* _TAREFAS A CUMPRIR_
1 > Responda com base na entrevista sobre os ciganos:
(a) Quantas pessoas, aproximadamente, formam o grupo étnico dos ciganos no mundo?
(b) Em que ano deixou de vigorar a escravidão de ciganos na Valáquia e na Moldávia?
(c) Quantos ciganos, segundo a estimativa citada, foram assassinados pelos nazistas?
2 > Liste os grupos que, segundo a entrevista sobre os ciganos, eram considerados incapazes por tradição durante a Inquisição ibérica, ao lado dos próprios ciganos.
3 > Por favor, reproduza o trecho da entrevista sobre os ciganos que começa em "Marcos Toyansk Guimarais: Os" e termina em "que isso aconteceu?".

* _TRECHO FORNECIDO_
Marcos Toyansk Guimarais: Os ciganos são um grupo étnico heterogêneo, originário provavelmente do subcontinente indiano e com aproximadamente 12 milhões de pessoas dispersas pelo mundo. Apesar de diversos, os grupos ciganos mantêm aspectos culturais similares, relações de parentesco e falam dialetos derivados de uma mesma raiz linguística, o romani, originário do sânscrito. O romani tem mais de sessenta dialetos, com destaque para o vlax romani, que é falado por aproximadamente metade dos ciganos.

UOL Notícias: Esta não é a primeira vez que grupos ciganos são expulsos ou reprimidos por um governo ou por forças paragovernamentais. Quais os principais momentos na história que isso aconteceu?

Guimarais: Há uma longa tradição de hostilidade contra os ciganos na Europa. Deportações, extermínio e discriminação acompanham a trajetória dos ciganos na Europa. O anticiganismo institucionalizado começou já no século 14, e perdura na Europa e em outras regiões do mundo até os nossos dias. A primeira grande manifestação foi a longa escravidão de ciganos na Valáquia e na Moldávia, que só deixou de vigorar em 1864. Durante a Inquisição ibérica, os ciganos eram, ao lado de judeus, mouros, negros e indígenas, considerados incapazes por tradição, sendo tratados como párias e inferiores.

Os ciganos também foram vítimas dos nazistas. Considerados associais e criminosos genéticos pelos nazistas, os ciganos foram excluídos da sociedade logo após a ascensão de Hitler, em 1933. Ciganos e judeus foram os dois únicos grupos étnicos a serem designados para aniquilação com base na “raça” pela ideologia nacional socialista. Estima-se que cerca de 500 mil ciganos tenham sido assassinados, e muitos milhares de outros foram esterilizados e torturados pelos nazistas durante a 2ª Guerra Mundial, no episódio conhecido como “Porraimos” (a devoração, em romani).

UOL Notícias: Por que os ciganos são alvos freqüentes desse tipo de violência?

* _DADOS FORNECIDOS_
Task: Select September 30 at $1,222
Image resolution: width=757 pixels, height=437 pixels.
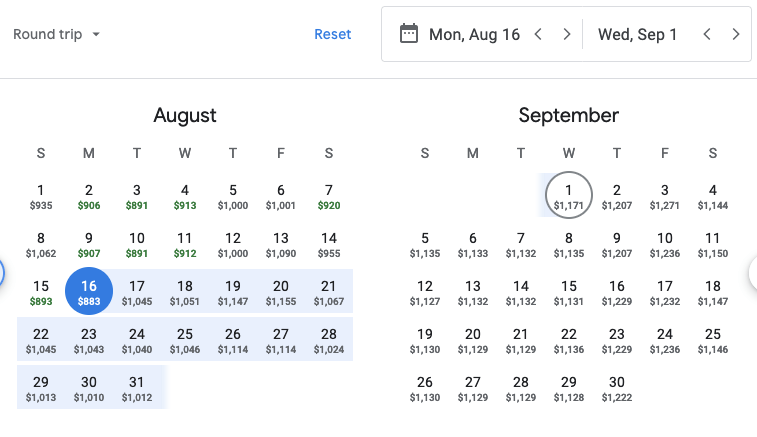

* _SOLUÇÕES A SEGUIR_
1 >
(a) Aproximadamente 12 milhões de pessoas.
(b) Em 1864.
(c) Cerca de 500 mil.

2 > Judeus, mouros, negros e indígenas.

3 >
Marcos Toyansk Guimarais: Os ciganos são um grupo étnico heterogêneo, originário provavelmente do subcontinente indiano e com aproximadamente 12 milhões de pessoas dispersas pelo mundo. Apesar de diversos, os grupos ciganos mantêm aspectos culturais similares, relações de parentesco e falam dialetos derivados de uma mesma raiz linguística, o romani, originário do sânscrito. O romani tem mais de sessenta dialetos, com destaque para o vlax romani, que é falado por aproximadamente metade dos ciganos.

UOL Notícias: Esta não é a primeira vez que grupos ciganos são expulsos ou reprimidos por um governo ou por forças paragovernamentais. Quais os principais momentos na história que isso aconteceu?